The 1987 Eastern Suburbs Roosters season was the 80th in the club's history. They competed in the NSWRL's 1987 Winfield Cup Premiership, finishing the regular season 2nd (out of 13), before competing in the play-offs and coming within one match of the grand final only to lose to the Canberra Raiders. The Roosters also competed in the 1987 National Panasonic Cup.

==Line-up==

Russell Bartlett,
Brian Battese,
Wayne Challis,
Paul Danes,
David French,
Trevor Gillmeister,
Brendon Hall,
Steve Hardy,
Kevin Hastings,
Peter Johnston,
Glenn Leggott,
Joe Lydon,
Terry Matterson,
Hugh McGahan
Mike McLean,
John Mackay,
Tony Melrose,
Steve Morris,
Trevor Patterson,
Wayne Portlock,
Gary Prohm,
Tony Rampling,
John Richards,
Ron Ryan,
Craig Salvatori,
Danny Shepherd,
Kurt Sherlock,
Robert Simpkins,
David Smith,
Laurie Spina,
Brad Tassell,
Brad Tessmann,
John Thomas,
John Tobin,
David Trewhella,
Mark Wheeler,
Gary Wurth.

==Ladder==

|  | Team | Pld | W | D | L | B | PF | PA | PD | Pts |
|---|---|---|---|---|---|---|---|---|---|---|
| 1 | Manly-Warringah | 24 | 18 | 1 | 5 | 2 | 553 | 356 | +197 | 41 |
| 2 | Eastern Suburbs | 24 | 15 | 1 | 8 | 2 | 390 | 353 | +37 | 35 |
| 3 | Canberra | 24 | 15 | 0 | 9 | 2 | 441 | 325 | +116 | 34 |
| 4 | Balmain | 24 | 14 | 1 | 9 | 2 | 469 | 349 | +120 | 33 |
| 5 | South Sydney | 24 | 13 | 1 | 10 | 2 | 310 | 342 | -32 | 31 |
| 6 | Canterbury-Bankstown | 24 | 13 | 0 | 11 | 2 | 353 | 316 | +37 | 30 |
| 7 | Parramatta | 24 | 12 | 0 | 12 | 2 | 417 | 411 | +6 | 28 |
| 8 | Cronulla-Sutherland | 24 | 11 | 1 | 12 | 2 | 390 | 433 | -43 | 27 |
| 9 | St.
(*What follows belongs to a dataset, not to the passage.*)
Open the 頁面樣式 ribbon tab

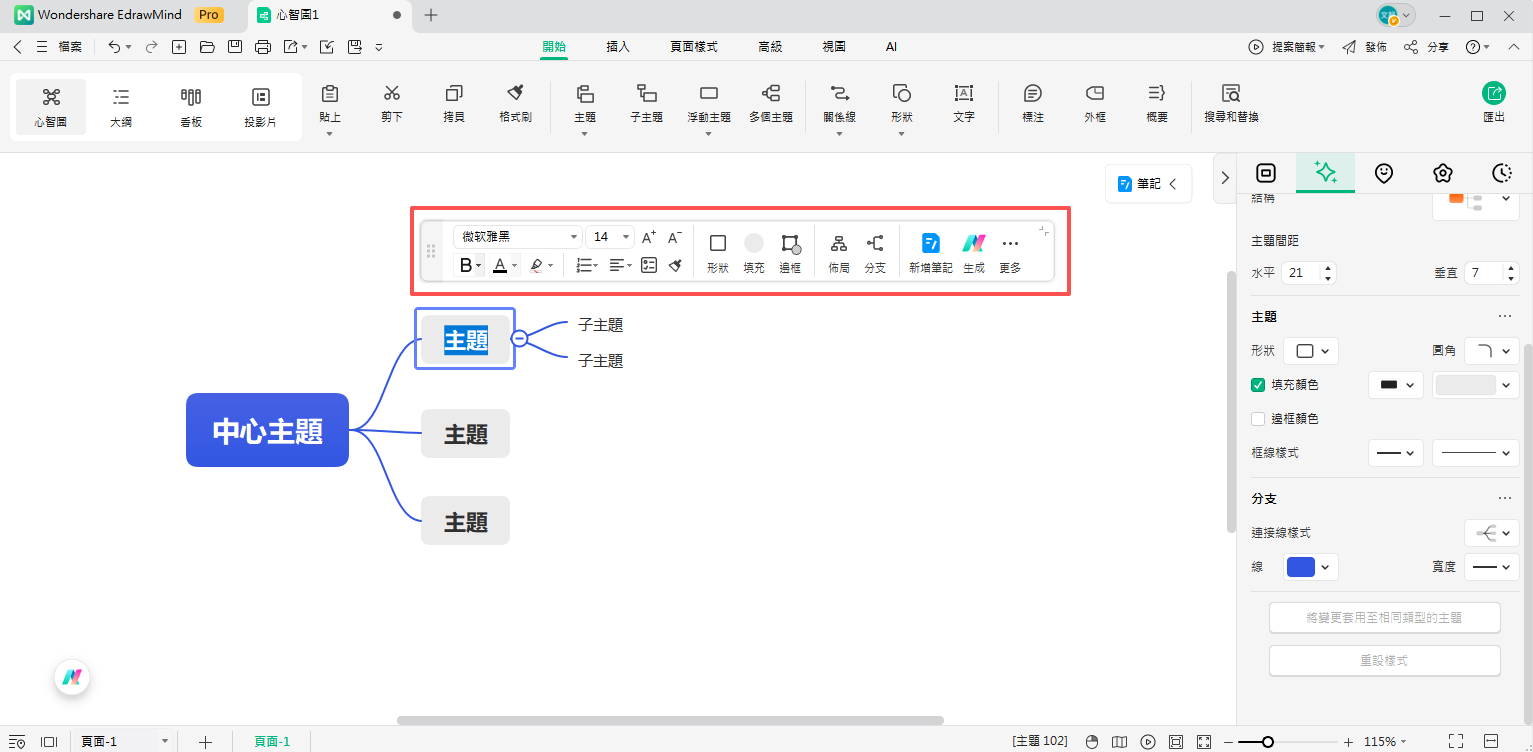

George | 24 | 10 | 2 | 12 | 2 | 394 | 409 | -15 | 26 |
| 10 | North Sydney | 24 | 11 | 0 | 13 | 2 | 368 | 401 | -33 | 26 |
| 11 | Illawarra | 24 | 8 | 0 | 16 | 2 | 372 | 449 | -77 | 20 |
| 12 | Penrith | 24 | 6 | 1 | 17 | 2 | 274 | 399 | -125 | 17 |
| 13 | Western Suburbs | 24 | 5 | 2 | 17 | 2 | 339 | 527 | -188 | 16 |

==Season summary==

- Eastern Suburbs home ground was Henson Park.
- Eastern Suburbs were coached by Arthur Beetson.
- Rd.1 Bye
- Rd.2 Eastern Suburbs 14 (W. Portlock, W. Challis Tries; T. Melrose 3 Goals) def Illawarra 8 (P. Haddock Try; D. Carney 2 Goals) at Henson Park.
- Rd.3 Eastern Suburbs 5 ( T. Melrose 2 Goals; K Hastings Field Goal) def North Sydney 4 (J. McArthur 2 Goals) at North Sydney Oval. A tackle by Wayne Challis bringing down opposition winger, Steven Keir only inches short of the line in the dying minutes of their match helped Eastern Suburbs maintain their undefeated start to the season.
- Rd.4 saw Eastern Suburbs record their biggest win of the season, Eastern Suburbs 44 (W. Challis 3, S. Morris 2, G. Prohm, H. McGahan, T. Gillmeister Tries; T. Melrose 6 Goals) defeated St George 2 (B. Djura Goal) at the Sydney Cricket Ground. It was also Eastern Suburb biggest ever win over the St George club.
- Rd.5 Eastern Suburbs 21 (H. McGahn, T. Gillmeister, T. Melrose, L. Spina tries; T. Melrose 2 goals, W Portlock field goal) defeated Balmain Tigers 8 (W. Pearce try; R. Conlon 2 goals).

==Season Highlights==
- David Smith was Eastern Suburbs leading point scorer with 88 points, coming from 5 tries and 35 goals while their leading try scorer was Steve Morris with 10.
- Eastern Suburbs biggest win of the season came in the 4th round match, played at the Sydney Cricket Ground, when they defeated St George 44 points to 2, with Roosters winger Wayne Challis scoring 3 tries. It was also the biggest ever loss the St George club suffered against East's. Though East's best win of the season came in their round 22 match at Henson Park, when they defeated that year's Premiers, Manly Sea Eagles 26 to 16.
- Representatives: Trevor Gillmeister(Queensland), Hugh McGahn(New Zealand), Gary Wurth(Sydney)
- Arthur Beetson was recognised as coach of the year.